● **Work item**: Would you transcribe the listing that follows, character for character, and omit its images?

::::

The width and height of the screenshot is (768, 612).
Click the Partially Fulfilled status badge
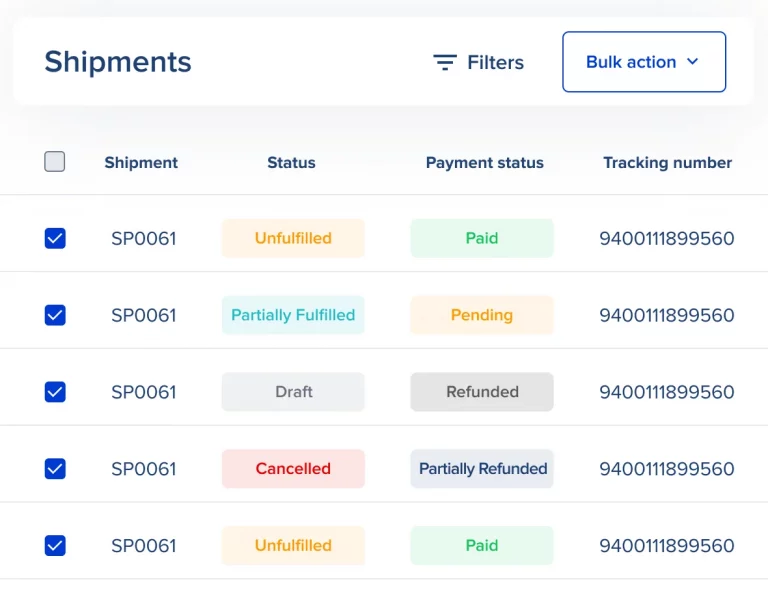(293, 315)
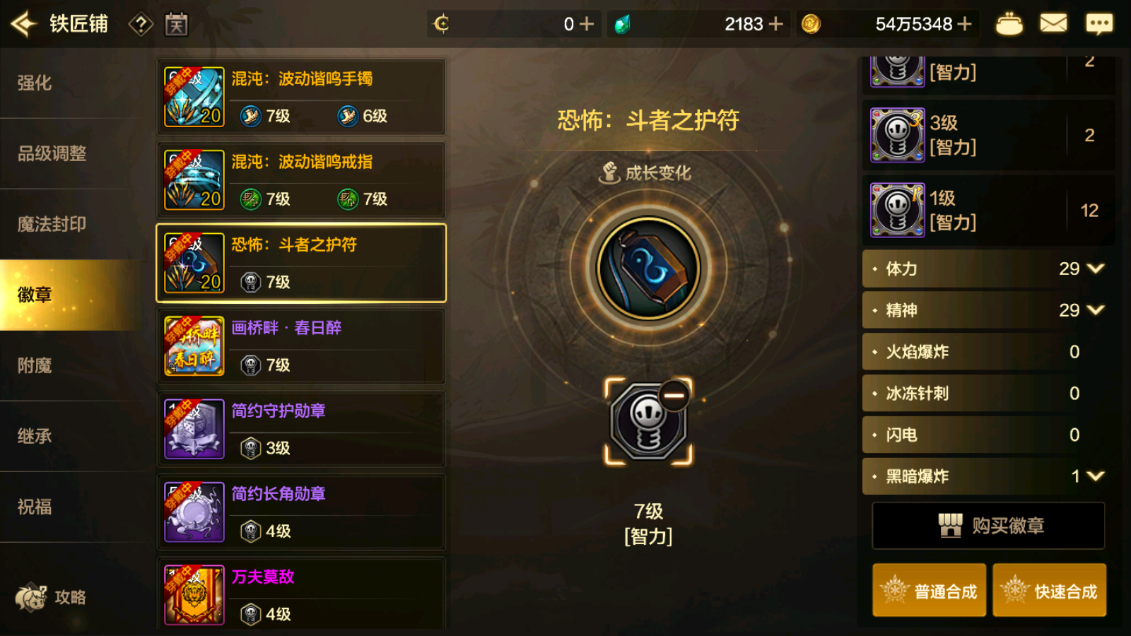The image size is (1131, 636).
Task: Add green gems with plus button
Action: point(776,25)
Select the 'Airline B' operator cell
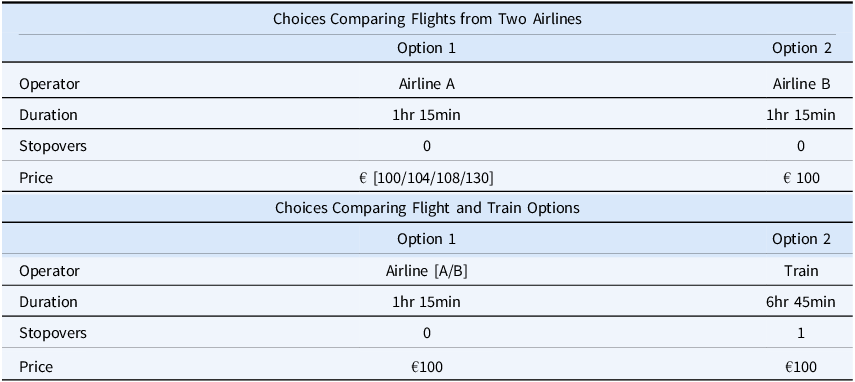The width and height of the screenshot is (855, 382). (x=801, y=84)
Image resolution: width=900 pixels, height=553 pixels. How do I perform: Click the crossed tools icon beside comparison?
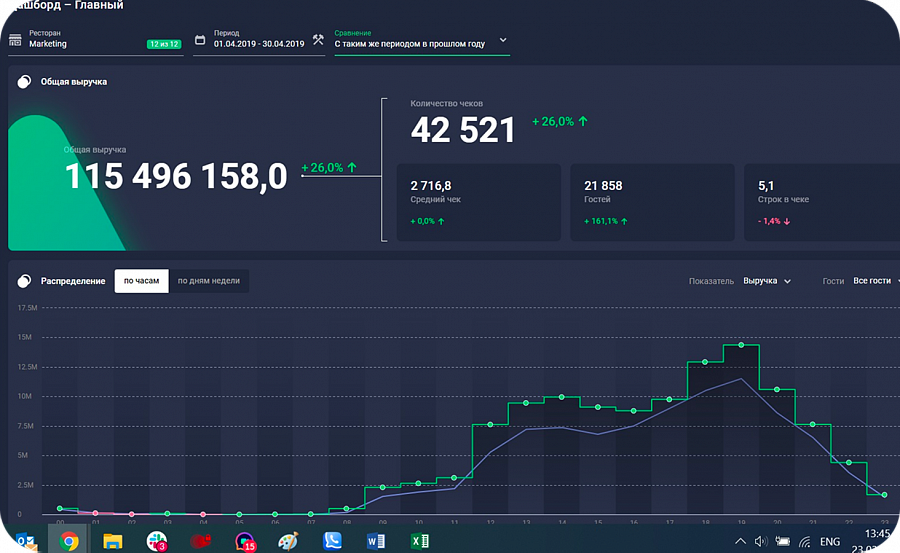[318, 39]
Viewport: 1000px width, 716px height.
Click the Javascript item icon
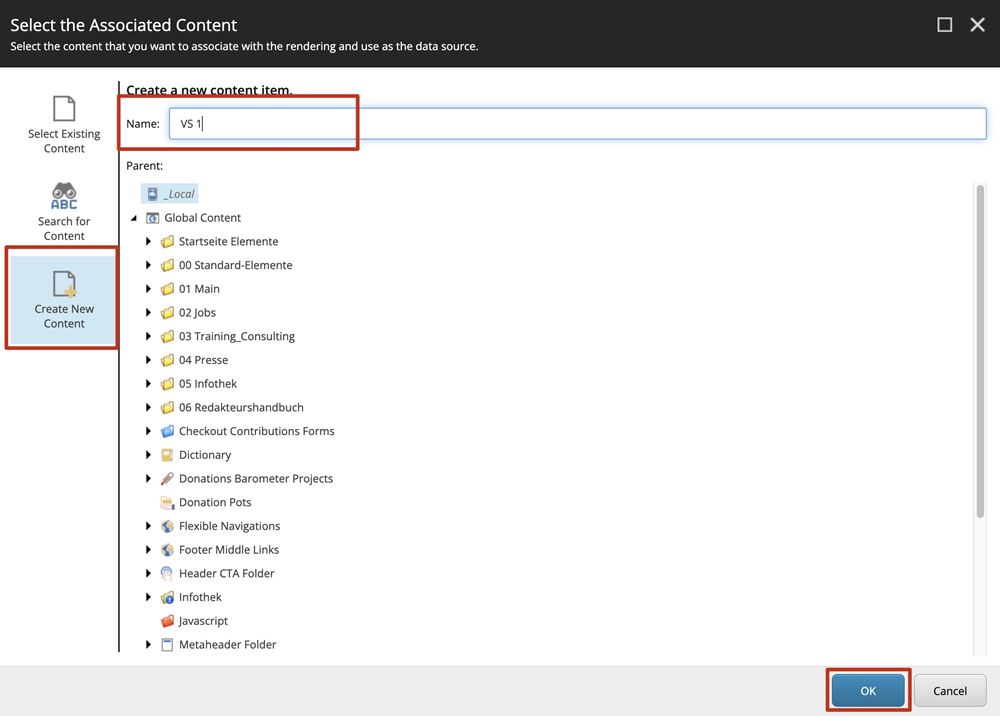(167, 621)
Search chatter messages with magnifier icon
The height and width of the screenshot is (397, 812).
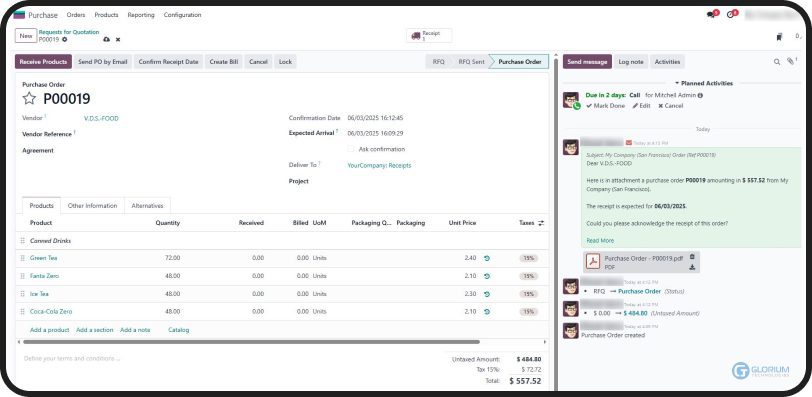pyautogui.click(x=777, y=62)
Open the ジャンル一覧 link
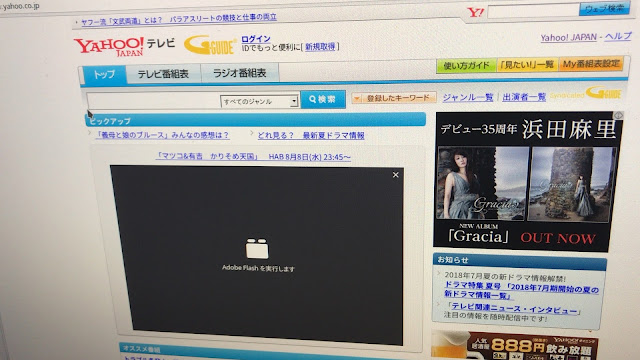 (x=467, y=97)
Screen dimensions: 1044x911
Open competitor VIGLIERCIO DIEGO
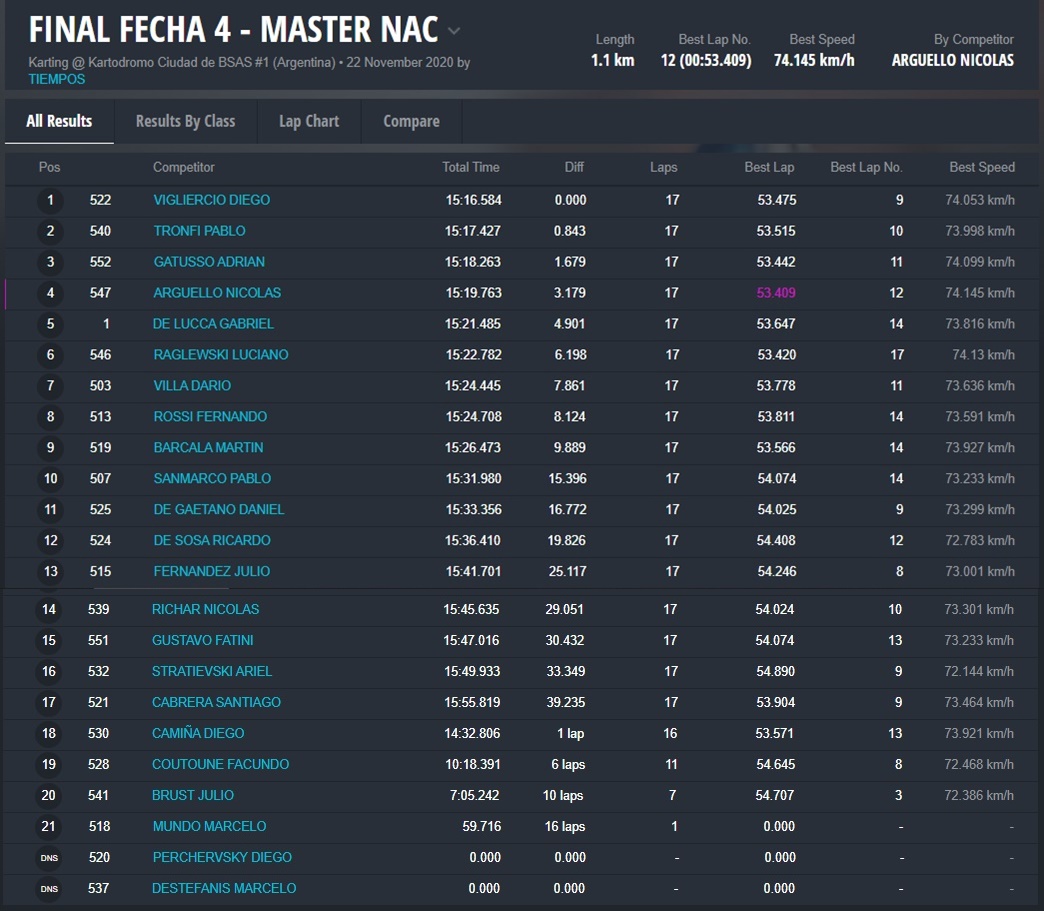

::::

● **Response area**:
The width and height of the screenshot is (768, 612).
Click the Partially Fulfilled status badge
(293, 315)
The image size is (1131, 636).
Task: Add green gems with plus button
Action: point(776,25)
Select the 'Airline B' operator cell
The width and height of the screenshot is (855, 382). (x=801, y=84)
Image resolution: width=900 pixels, height=553 pixels. How do I perform: Click the crossed tools icon beside comparison?
[318, 39]
Viewport: 1000px width, 716px height.
Click the Javascript item icon
(167, 621)
Search chatter messages with magnifier icon
The height and width of the screenshot is (397, 812).
pyautogui.click(x=777, y=62)
Open the ジャンル一覧 link
 (x=467, y=97)
Screen dimensions: 1044x911
Open competitor VIGLIERCIO DIEGO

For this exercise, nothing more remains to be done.